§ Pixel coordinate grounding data
--- START ---

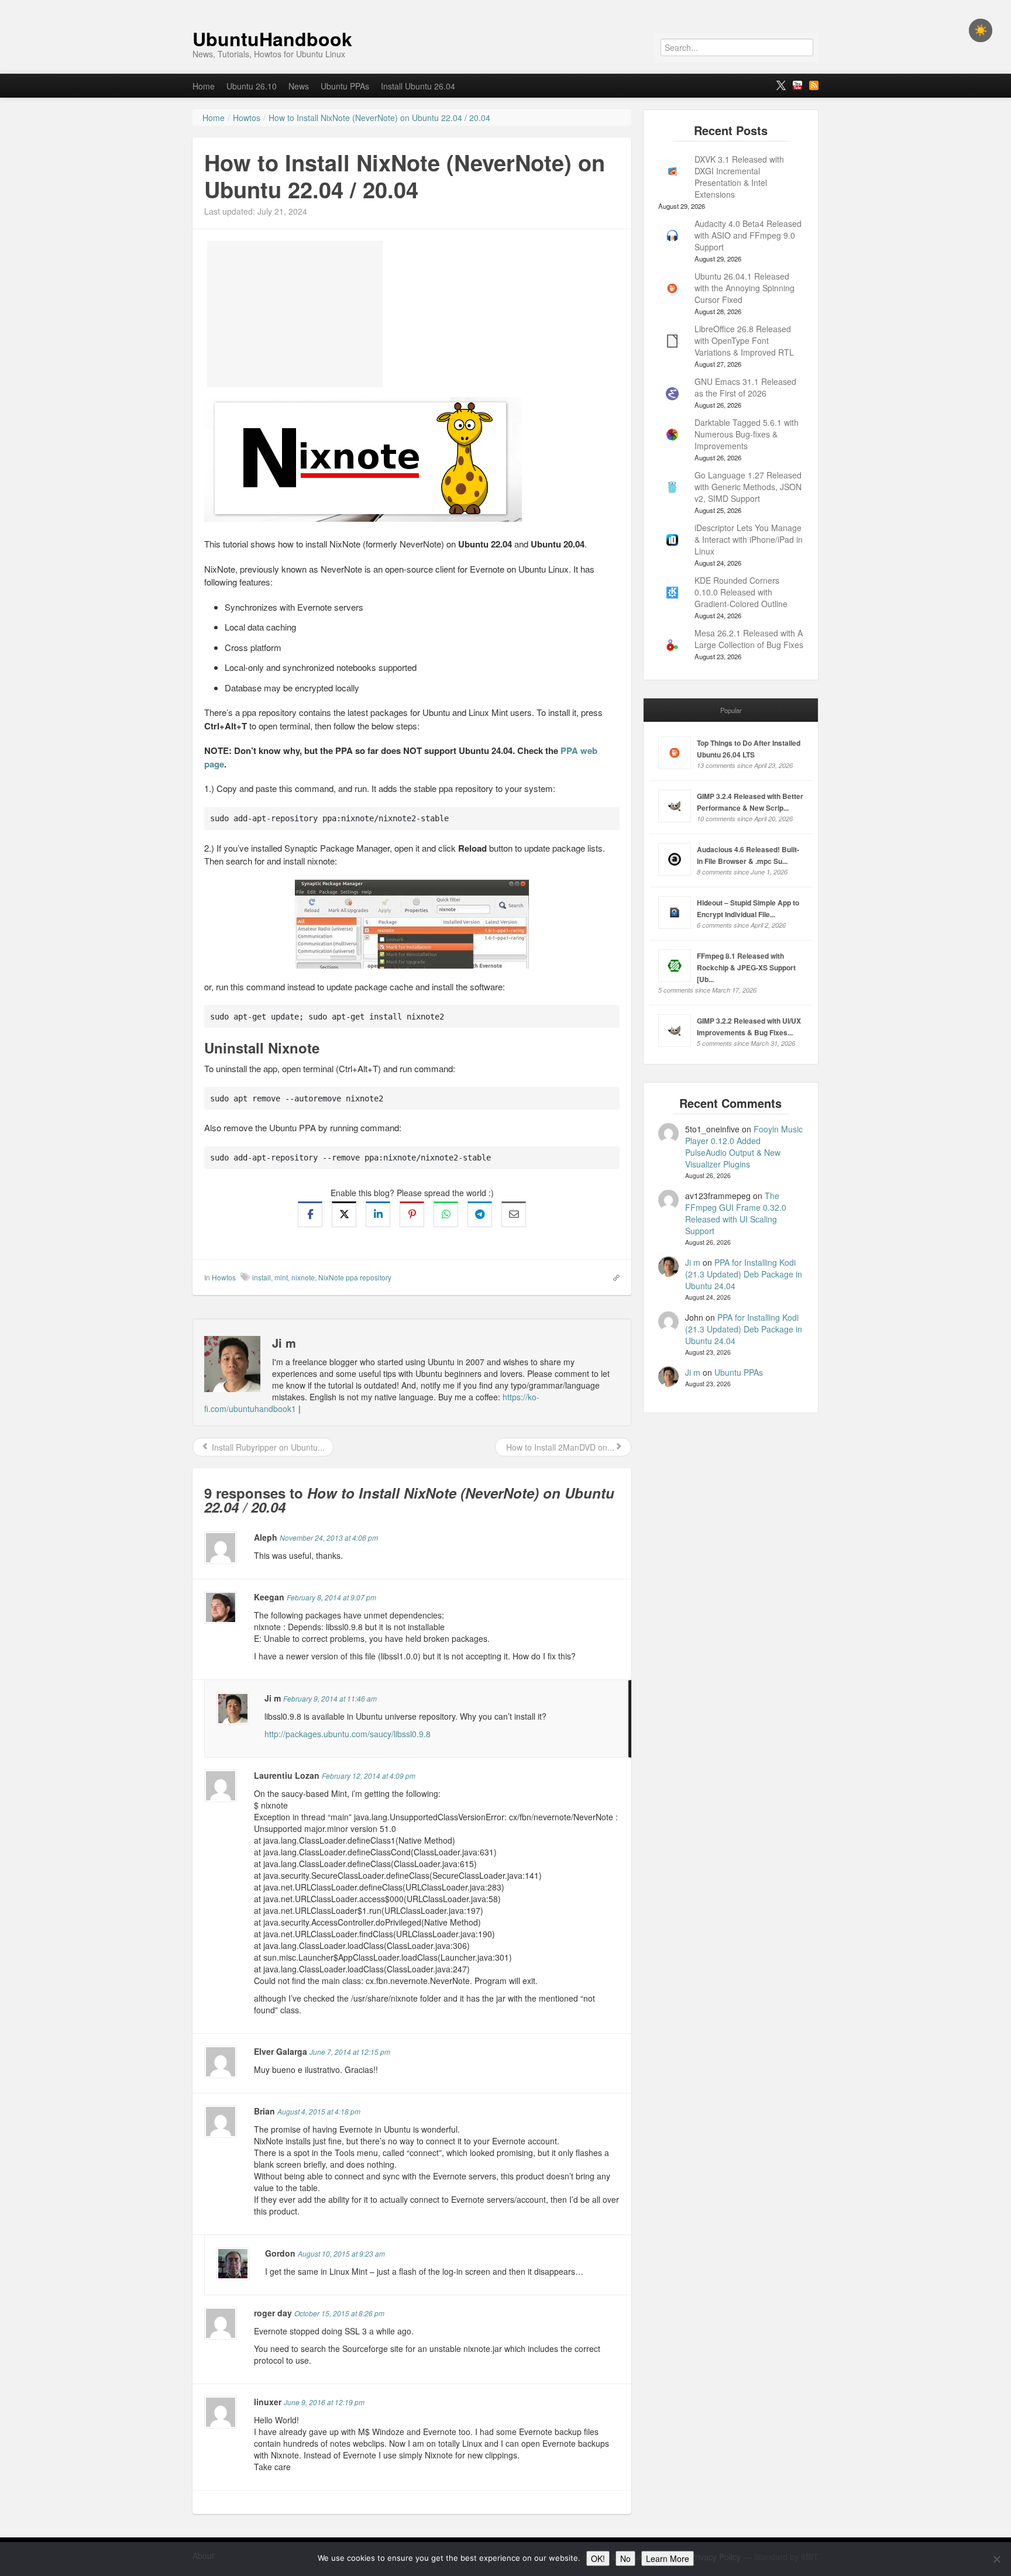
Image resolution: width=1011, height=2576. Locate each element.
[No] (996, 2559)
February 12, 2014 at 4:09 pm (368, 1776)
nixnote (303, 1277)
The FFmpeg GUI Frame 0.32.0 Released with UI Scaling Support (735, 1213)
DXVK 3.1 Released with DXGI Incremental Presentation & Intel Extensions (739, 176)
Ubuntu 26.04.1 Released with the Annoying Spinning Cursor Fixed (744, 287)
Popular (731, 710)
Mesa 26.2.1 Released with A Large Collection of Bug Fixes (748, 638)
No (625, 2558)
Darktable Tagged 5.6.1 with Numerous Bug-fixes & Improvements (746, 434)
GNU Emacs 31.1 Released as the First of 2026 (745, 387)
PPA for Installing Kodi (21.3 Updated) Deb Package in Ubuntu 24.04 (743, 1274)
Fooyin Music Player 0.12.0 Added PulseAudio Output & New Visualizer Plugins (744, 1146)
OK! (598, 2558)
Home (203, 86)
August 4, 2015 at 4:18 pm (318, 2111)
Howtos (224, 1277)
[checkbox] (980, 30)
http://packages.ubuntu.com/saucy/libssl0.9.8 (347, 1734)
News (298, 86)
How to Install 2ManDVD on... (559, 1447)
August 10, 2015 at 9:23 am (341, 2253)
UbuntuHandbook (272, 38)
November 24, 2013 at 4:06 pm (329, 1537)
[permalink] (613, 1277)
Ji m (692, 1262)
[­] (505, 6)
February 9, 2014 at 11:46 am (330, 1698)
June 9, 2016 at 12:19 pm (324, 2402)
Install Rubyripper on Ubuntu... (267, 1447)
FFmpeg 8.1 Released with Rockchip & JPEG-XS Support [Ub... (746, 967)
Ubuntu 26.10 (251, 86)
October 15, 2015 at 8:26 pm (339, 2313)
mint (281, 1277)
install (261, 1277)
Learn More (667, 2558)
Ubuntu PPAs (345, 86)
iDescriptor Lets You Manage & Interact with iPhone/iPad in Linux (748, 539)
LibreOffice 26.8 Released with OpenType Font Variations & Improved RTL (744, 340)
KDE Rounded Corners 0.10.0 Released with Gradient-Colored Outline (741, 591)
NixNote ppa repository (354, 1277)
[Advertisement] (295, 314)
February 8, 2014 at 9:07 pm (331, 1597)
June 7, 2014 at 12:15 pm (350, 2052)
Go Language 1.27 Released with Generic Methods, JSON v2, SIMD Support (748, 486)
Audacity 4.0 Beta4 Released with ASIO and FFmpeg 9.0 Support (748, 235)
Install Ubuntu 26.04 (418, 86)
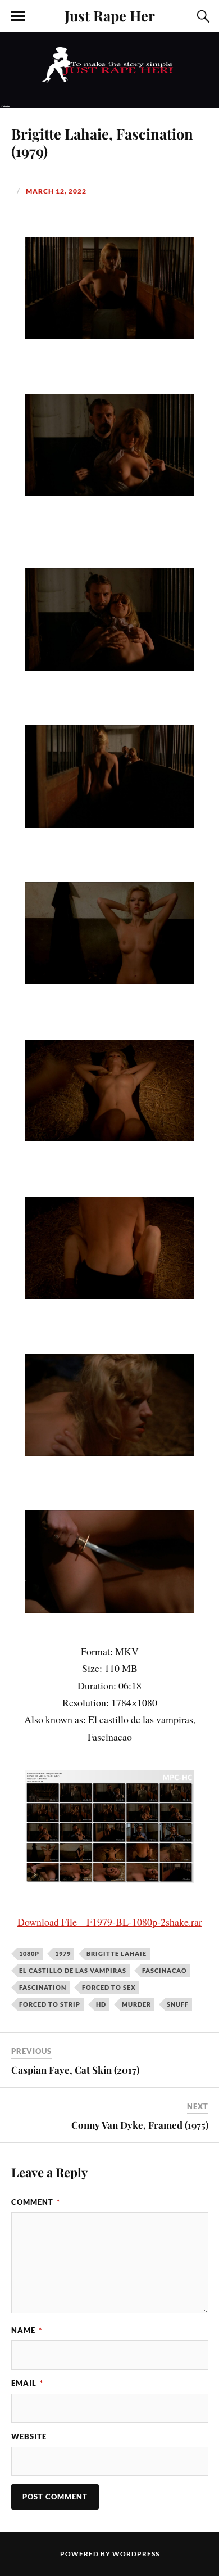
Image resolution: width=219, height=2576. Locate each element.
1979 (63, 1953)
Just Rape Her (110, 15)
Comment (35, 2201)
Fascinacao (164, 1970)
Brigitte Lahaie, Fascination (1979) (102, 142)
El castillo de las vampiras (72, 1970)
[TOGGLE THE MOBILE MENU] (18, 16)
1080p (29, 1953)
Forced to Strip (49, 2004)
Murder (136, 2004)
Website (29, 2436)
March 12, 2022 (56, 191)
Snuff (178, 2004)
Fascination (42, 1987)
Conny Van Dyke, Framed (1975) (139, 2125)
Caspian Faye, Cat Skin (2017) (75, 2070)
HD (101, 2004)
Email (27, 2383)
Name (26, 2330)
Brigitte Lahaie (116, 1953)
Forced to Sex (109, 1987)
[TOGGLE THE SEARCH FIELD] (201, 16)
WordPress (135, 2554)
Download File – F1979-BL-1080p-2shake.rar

--- END ---

§ Exercise instructions
Your answer must be the exact lines of the records from the first one through the line containing "How to Install 2ManDVD on... (559, 1447)", with no pictures in it.

§ Output below
Image resolution: width=1011, height=2576. Locate each element.
[No] (996, 2559)
February 12, 2014 at 4:09 pm (368, 1776)
nixnote (303, 1277)
The FFmpeg GUI Frame 0.32.0 Released with UI Scaling Support (735, 1213)
DXVK 3.1 Released with DXGI Incremental Presentation & Intel Extensions (739, 176)
Ubuntu 26.04.1 Released with the Annoying Spinning Cursor Fixed (744, 287)
Popular (731, 710)
Mesa 26.2.1 Released with A Large Collection of Bug Fixes (748, 638)
No (625, 2558)
Darktable Tagged 5.6.1 with Numerous Bug-fixes & Improvements (746, 434)
GNU Emacs 31.1 Released as the First of 2026 (745, 387)
PPA for Installing Kodi (21.3 Updated) Deb Package in Ubuntu 24.04 (743, 1274)
Fooyin Music Player 0.12.0 Added PulseAudio Output & New Visualizer Plugins (744, 1146)
OK! (598, 2558)
Home (203, 86)
August 4, 2015 at 4:18 pm (318, 2111)
Howtos (224, 1277)
[checkbox] (980, 30)
http://packages.ubuntu.com/saucy/libssl0.9.8 (347, 1734)
News (298, 86)
How to Install 2ManDVD on... (559, 1447)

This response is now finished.